§ EXERCISE GOAL
In duplicating the lines below, keep every word unchanged and drop the pictures.
*** Opening LISTED ENTRIES ***
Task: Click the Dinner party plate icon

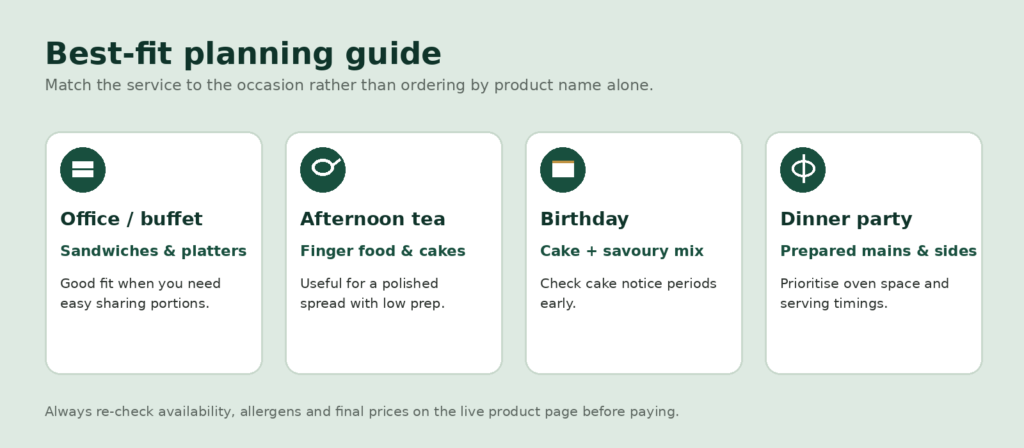Action: pos(803,170)
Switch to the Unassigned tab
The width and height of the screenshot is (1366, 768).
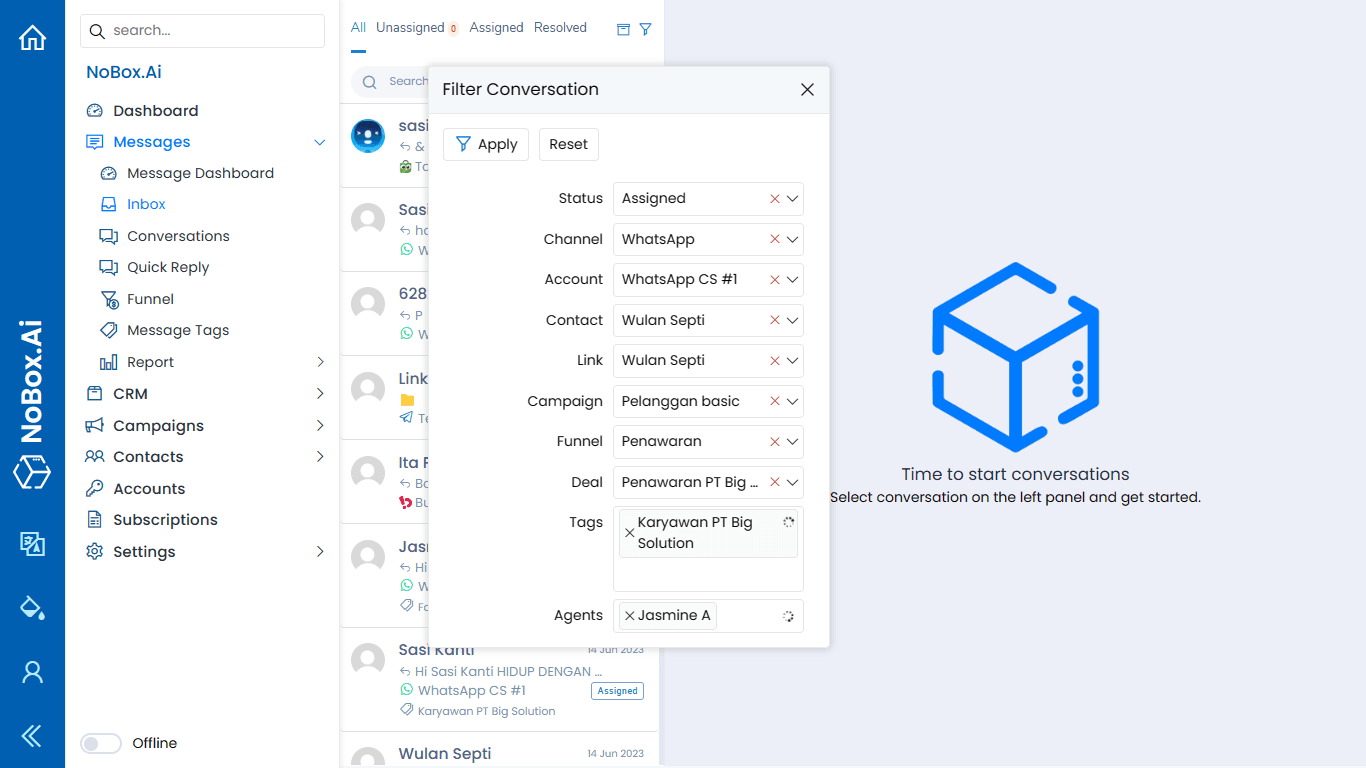[410, 28]
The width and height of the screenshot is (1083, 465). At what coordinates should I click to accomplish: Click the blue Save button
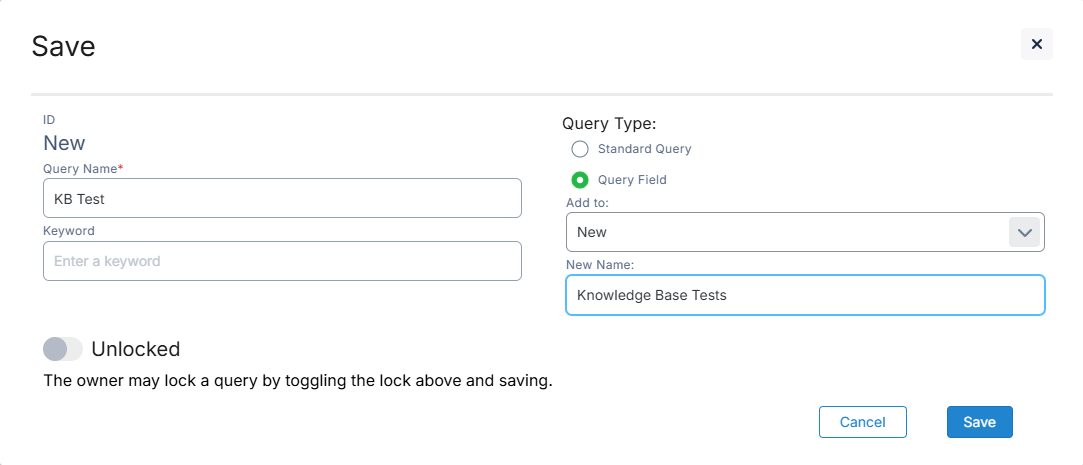click(x=979, y=422)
*** Closing LISTED ENTRIES ***
§ EXERCISE SOLUTION
Task: Click the Dinner party plate icon

Action: pos(803,170)
Switch to the Unassigned tab
The width and height of the screenshot is (1366, 768).
[410, 28]
The width and height of the screenshot is (1083, 465). At what coordinates should I click to accomplish: Click the blue Save button
click(x=979, y=422)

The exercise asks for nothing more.